La santé de Luther continuant à être altérée, il songea à sortir de la Wartbourg, où il était renfermé. Mais comment faire ? Paraître en public, c’était exposer sa vie. Le revers de la montagne sur laquelle s’élevait la forteresse, était traversé par de nombreux sentiers, dont des touffes de fraises tapissaient les bords. La pesante porte du château s’ouvrit, et le prisonnier se hasarda, non sans crainte, à cueillir furtivement quelques-uns de ces fruitsw. Peu à peu il s’enhardit et se mit à parcourir, sous ses habits de chevalier, les campagnes environnantes, avec un garde du château, homme brusque, mais fidèle. Un jour, étant entré dans une auberge, Luther jeta son épée qui l’embarrassait, et courut vers des livres qui se trouvaient là. La nature était plus forte que la prudence. Son gardien en frémit, craignant qu’à ce mouvement, si étrange chez un homme d’armes, on ne se doutât que le docteur n’était pas un vrai chevalier. Une autre fois, les deux soldats descendirent dans le couvent de Retchardsbrunn, où peu de mois auparavant Luther avait couché en se rendant à Worms. Tout à coup un frère convers laisse échapper un signe de surprise. Luther est reconnu… Son gardien s’en aperçoit ; il l’entraîne en toute hâte, et déjà ils galopent tous deux loin du cloître, que le pauvre frère interdit revient à peine de son étonnement.

w – Zu zeiten gehet er Inn die Erdbeer am Schlossherg. (Mathesius, p. 33.)

La vie chevaleresque du docteur avait parfois quelque chose de très théologique.
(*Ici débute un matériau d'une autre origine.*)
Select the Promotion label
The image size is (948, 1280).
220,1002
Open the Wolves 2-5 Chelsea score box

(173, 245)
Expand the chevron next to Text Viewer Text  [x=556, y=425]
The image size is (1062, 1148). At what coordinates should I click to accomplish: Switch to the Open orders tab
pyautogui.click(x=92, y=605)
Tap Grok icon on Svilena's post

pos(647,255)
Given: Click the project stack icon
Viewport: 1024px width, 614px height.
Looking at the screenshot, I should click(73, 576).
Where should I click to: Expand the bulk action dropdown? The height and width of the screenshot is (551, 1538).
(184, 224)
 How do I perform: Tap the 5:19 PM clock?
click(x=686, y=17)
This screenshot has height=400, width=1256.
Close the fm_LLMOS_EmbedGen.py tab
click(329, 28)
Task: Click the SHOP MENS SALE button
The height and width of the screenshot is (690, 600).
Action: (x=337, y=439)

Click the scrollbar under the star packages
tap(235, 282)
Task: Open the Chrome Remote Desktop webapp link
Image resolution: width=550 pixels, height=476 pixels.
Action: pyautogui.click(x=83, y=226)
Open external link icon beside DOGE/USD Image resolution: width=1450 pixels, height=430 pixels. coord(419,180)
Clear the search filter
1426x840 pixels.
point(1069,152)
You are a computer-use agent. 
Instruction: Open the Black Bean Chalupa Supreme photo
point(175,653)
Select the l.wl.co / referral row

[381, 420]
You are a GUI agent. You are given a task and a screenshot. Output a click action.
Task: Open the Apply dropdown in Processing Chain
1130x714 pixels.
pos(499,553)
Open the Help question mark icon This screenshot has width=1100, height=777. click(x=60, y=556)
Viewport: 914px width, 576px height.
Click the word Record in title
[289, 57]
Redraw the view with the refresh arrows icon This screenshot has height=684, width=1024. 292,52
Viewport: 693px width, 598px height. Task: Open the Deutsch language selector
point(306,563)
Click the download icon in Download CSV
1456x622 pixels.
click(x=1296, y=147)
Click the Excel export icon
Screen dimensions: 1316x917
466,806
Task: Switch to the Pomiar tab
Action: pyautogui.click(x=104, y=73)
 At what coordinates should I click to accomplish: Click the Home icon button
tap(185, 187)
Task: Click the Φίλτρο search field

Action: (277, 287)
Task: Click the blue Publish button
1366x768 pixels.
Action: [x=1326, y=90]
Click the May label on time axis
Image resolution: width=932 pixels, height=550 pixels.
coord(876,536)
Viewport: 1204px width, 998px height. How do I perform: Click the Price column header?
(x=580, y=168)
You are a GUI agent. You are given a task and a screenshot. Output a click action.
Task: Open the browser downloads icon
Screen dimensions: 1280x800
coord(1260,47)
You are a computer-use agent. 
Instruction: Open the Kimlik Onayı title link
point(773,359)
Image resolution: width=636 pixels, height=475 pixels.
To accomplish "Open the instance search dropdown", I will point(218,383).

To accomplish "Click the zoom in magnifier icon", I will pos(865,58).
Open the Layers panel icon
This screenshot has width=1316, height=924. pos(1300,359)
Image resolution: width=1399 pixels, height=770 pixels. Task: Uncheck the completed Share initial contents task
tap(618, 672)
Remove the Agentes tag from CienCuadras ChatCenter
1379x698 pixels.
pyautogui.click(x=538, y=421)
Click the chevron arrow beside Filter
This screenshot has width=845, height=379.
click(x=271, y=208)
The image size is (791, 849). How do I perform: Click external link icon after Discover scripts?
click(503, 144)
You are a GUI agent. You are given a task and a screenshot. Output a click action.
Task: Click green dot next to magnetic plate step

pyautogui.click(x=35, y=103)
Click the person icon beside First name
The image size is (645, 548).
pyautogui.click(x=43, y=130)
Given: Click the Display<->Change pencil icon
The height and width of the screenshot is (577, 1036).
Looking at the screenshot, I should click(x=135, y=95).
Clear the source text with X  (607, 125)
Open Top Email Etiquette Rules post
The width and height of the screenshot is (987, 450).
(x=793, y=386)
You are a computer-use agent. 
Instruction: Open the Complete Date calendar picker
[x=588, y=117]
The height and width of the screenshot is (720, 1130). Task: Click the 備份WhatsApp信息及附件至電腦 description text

Un jour, on prépare des filets, on ouvre les portes de la forteresse ; les chiens, aux oreilles longues et pendantes, s’élancent. Luther avait voulu goûter le plaisir de la chasse. Bientôt les chasseurs s’animent ; les chiens se précipitent, ils forcent les bêtes fauves dans les broussailles. Au milieu de ce tumulte, le chevalier George, immobile, avait l’esprit rempli de sérieuses pensées ; à la vue de ce qui l’entourait, son cœur se brisait de douleurx. « N’est-ce pas là, disait-il, l’image du diable, qui excite ses chiens, c’est-à-dire, les évêques, ces mandataires de l’Antechrist, et les lance à la poursuite des pauvres âmesy. » Un jeune lièvre venait d’être pris ; heureux de le sauver, Luther l’enveloppe soigneusement dans son manteau, et le dépose au milieu d’un buisson ; mais à peine a-t-il fait quelques pas, que les chiens sentent l’animal et le tuent. Luther, attiré par le bruit, pousse un cri de douleur. « O pape ! dit-il, et toi, Satan ! c’est ainsi que vous vous efforcez de perdre les âmes mêmes qui ont déjà été sauvées de la mortz. »

x – Theologisabar etiam ibi inter retia et canes… tantum misericordiæ et doloris miscuit mysterium. (L. Epp. 2:43).

y – Quid enim ista imago, nisi Diabolum significat per insidias suas et impios magistros canes suos… (Ibid.)

z – Sic sævit Papa et Satan ut servatas etiam animas perdant. (Ibid., 44.)